In 2014 there was an outbreak of the Ebola virus in Sierra Leone. As of August 4, 2014, there had been 691 cases of Ebola in Sierra Leone and 286 deaths.

==== COVID-19 ====

On March 31, 2020 the coronavirus first reached Sierra Leone.

== Health conditions and human rights in Sierra Leone ==

=== HIV/AIDS ===
Discrimination based on HIV status is illegal, but HIV-positive people are highly stigmatized, with HIV-positive children being denied schooling, adults denied jobs, and abandonment by families common. Persons with HIV are often driven to suicide.

== Leading causes of death ==
In 2019, the 10 leading causes of death in Sierra Leone were:

1. Malaria
2. Lower respiratory infections
3. Neonatal disorders
4. Diarrheal diseases
5. Ischemic heart disease
6. Tuberculosis
7. Stroke
8. Congenital defects
9. HIV/AIDS
10. Meningitis

==Water supply and sanitation==

A 2006 national survey found that 84% of the urban population and 32% of the rural population had access to an improved water source. Those with access in rural areas were served almost exclusively by protected wells. The 68% of the rural population without access to an improved water source relied on surface water (50%), unprotected wells (9%) and unprotected springs (9%).

20% of the urban population and 1% of the rural population had access to piped drinking water in their home.
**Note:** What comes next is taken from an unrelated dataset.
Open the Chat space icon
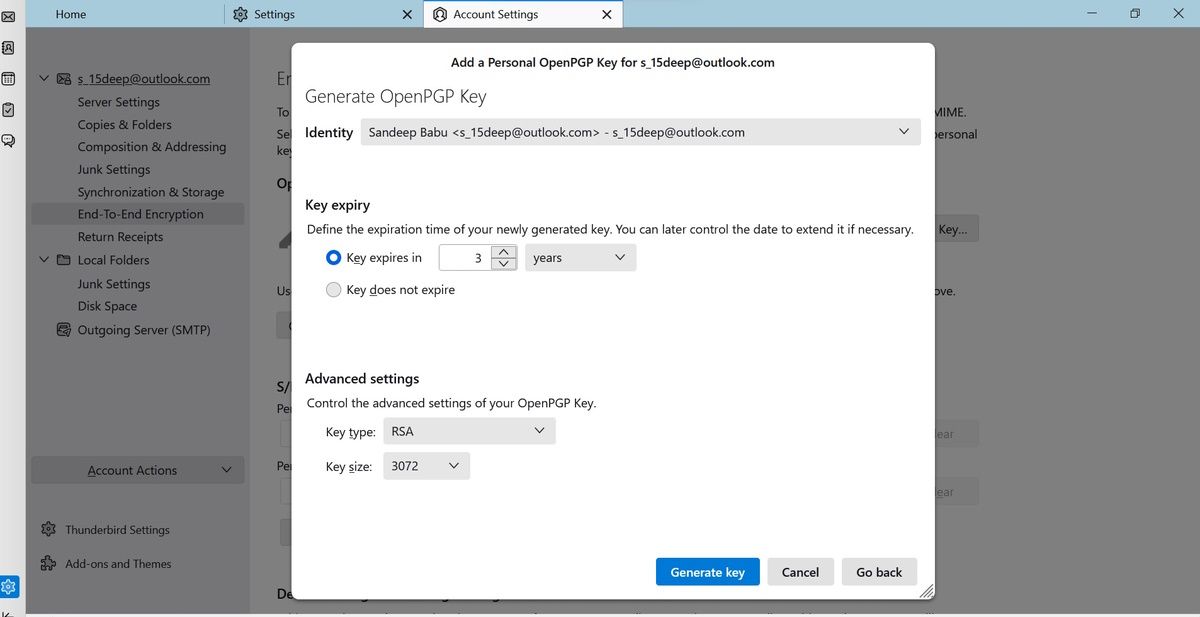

Access to an improved water source does not give an indication about whether water supply is continuous. For example, in Freetown taps were running dry for most of the year in 2009. People collected water in containers wherever they can and those who can afford it install water tanks on their houses. Even the fire brigade used its trucks to sell drinking water. There were fights between firefighters and employees of the Guma Water Company, responsible for water supply in Freetown, sometimes resulting in deaths.